After hanging on through recovery from the Great Financial Crisis and at least partway through the post-pandemic market, New York Life is ready to face the music in Schaumburg.
The insurance giant has officially hit the market with the Woodfield Corporate Center, a two-building, 711,000-square-foot suburban Chicago office complex that has sat on its balance sheet for nearly two decades. The move signals a major capitulation by one of the market’s most patient institutional players, putting an end in sight to a difficult era for property.
For New York Life, the exit has been seventeen years in the making. The firm’s involvement dates back to the 2007 market peak, when it provided a $70 million loan for the 12-acre campus at 425 and 475 North Martingale Road. That bet soured as the subprime mortgage crisis ballooned and shook the entire financial system when it popped.
In 2011, the lender officially took the keys from a joint venture of General Electric’s investment arm and Lincoln Property Company via foreclosure.
Since, the asset has been held as real estate-owned by New York Life. While the firm saw some leasing success in the years following the takeover, reaching over 80 percent occupied at some points, the post-pandemic office environment has made the long-term hold increasingly difficult to justify.
The offering is being led by a Colliers team consisting of the recently recruited Dan Deuter, formerly of Cushman & Wakefield; as well as Thomas Denison, Valerie Cook and Lizzie Apgar. A CBRE team handles Woodfield Corporate Center’s leasing, while Lincoln Property Company is assigned to property management, while a Colliers debt and structured finance team of Ben Greazel, Joel Simmons and Adam Levinson are on the investment sale listing, too.
New York Life didn’t return a request for comment and the listing team declined comment.
The insurer is likely in a position to rid the asset off its balance sheet and absorb a loss. While there’s no asking price on the listing, the seller likely could have generated a much larger offer, maybe well beyond than the original $70 million loan amount, in the years leading up to the pandemic, but New York Life opted to hang on.
Holding turned out to be the wrong move, as the suburban office market is facing a brutal post-pandemic reckoning. Institutional owners are increasingly being shaken out by the combination of high interest rates and cratering demand for traditional suburban campuses. Office vacancy was at a record high of nearly 33 percent in the Chicago suburbs as of last quarter.
And foreclosures abound, setting up more potential opportunities for discounted offices in the northwest suburbs.
For instance, Zack Markwell, the CEO of Atlanta-based real estate firm Stonemont Financial Group, owns a large portfolio of commercial real estate in the Chicago area encompassing a handful of major office properties, including the two-building former Motorola campus in Schaumburg, that were pulled into a $664M foreclosure lawsuit last year to settle the unpaid balance of a nearly $1 billion loan issued right before the pandemic.

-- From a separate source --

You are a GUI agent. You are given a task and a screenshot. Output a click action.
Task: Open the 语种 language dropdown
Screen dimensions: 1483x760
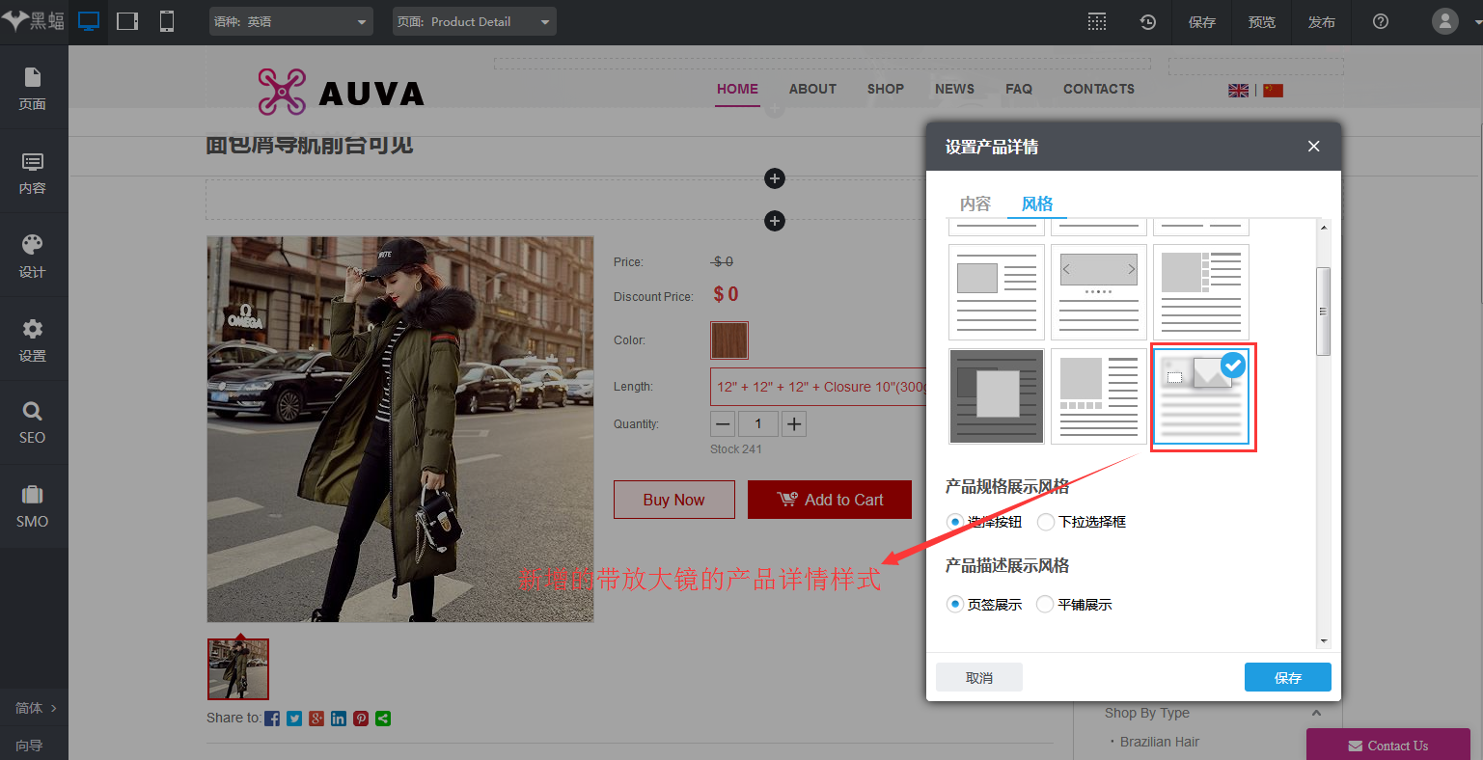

Such opportunities in Chicago’s suburbs are providing buyers such as Alfred Teo — who bought the Schaumburg Towers property in 2024 out of an $84 million foreclosure lawsuit — chances to reset the values of troubled office properties by buying cheap and investing in upgrades to help them stand out to tenants in the hybrid work era of limited demand for commercial real estate.
Editor’s note: This article was updated to correct the firms handling leasing and property management at Woodfield Corporate Center.